> Requirement: Only the lines from the line containing "Task: Confirm with the OK button" through the final line of the entries should be printed, exactly as given, with the pictures left out.

> Data for processing:
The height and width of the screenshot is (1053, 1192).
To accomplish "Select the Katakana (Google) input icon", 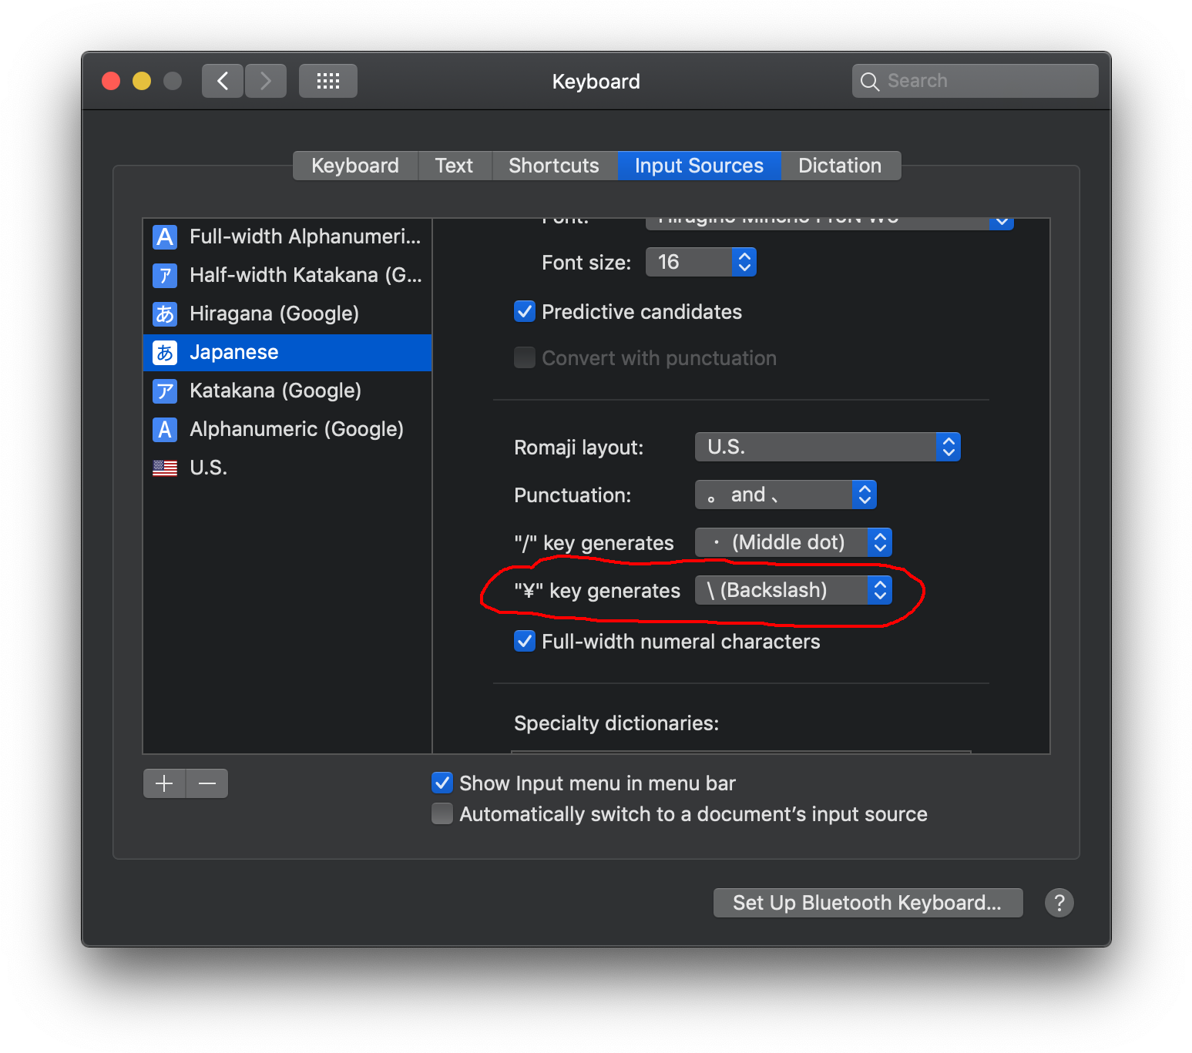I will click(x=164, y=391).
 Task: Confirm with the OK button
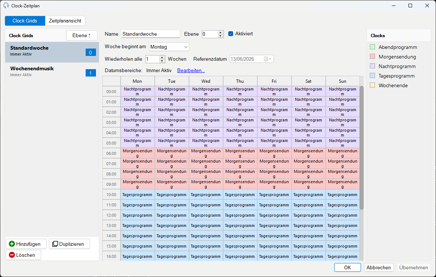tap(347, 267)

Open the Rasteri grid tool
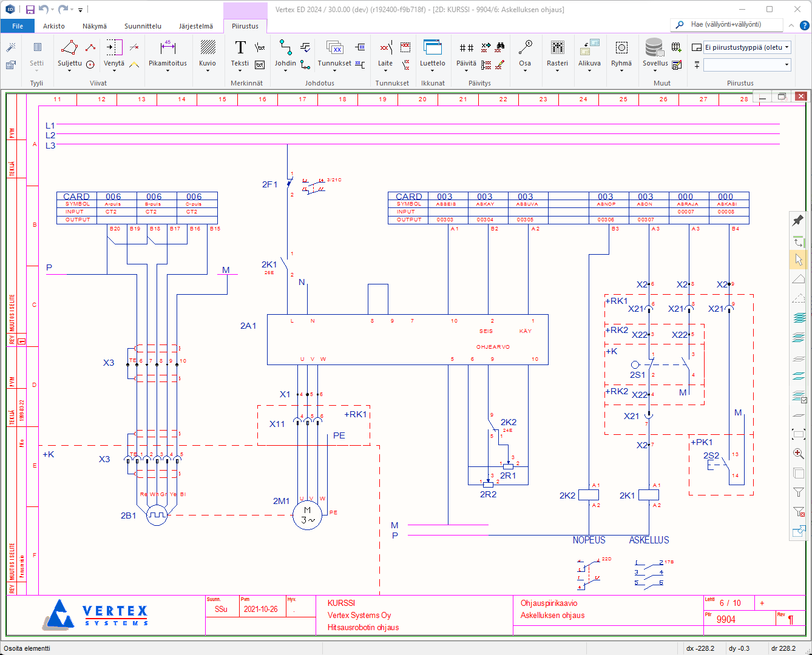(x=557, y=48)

> Result of this task:
 Task: Confirm with the OK button
tap(347, 267)

Open the Rasteri grid tool
(x=557, y=48)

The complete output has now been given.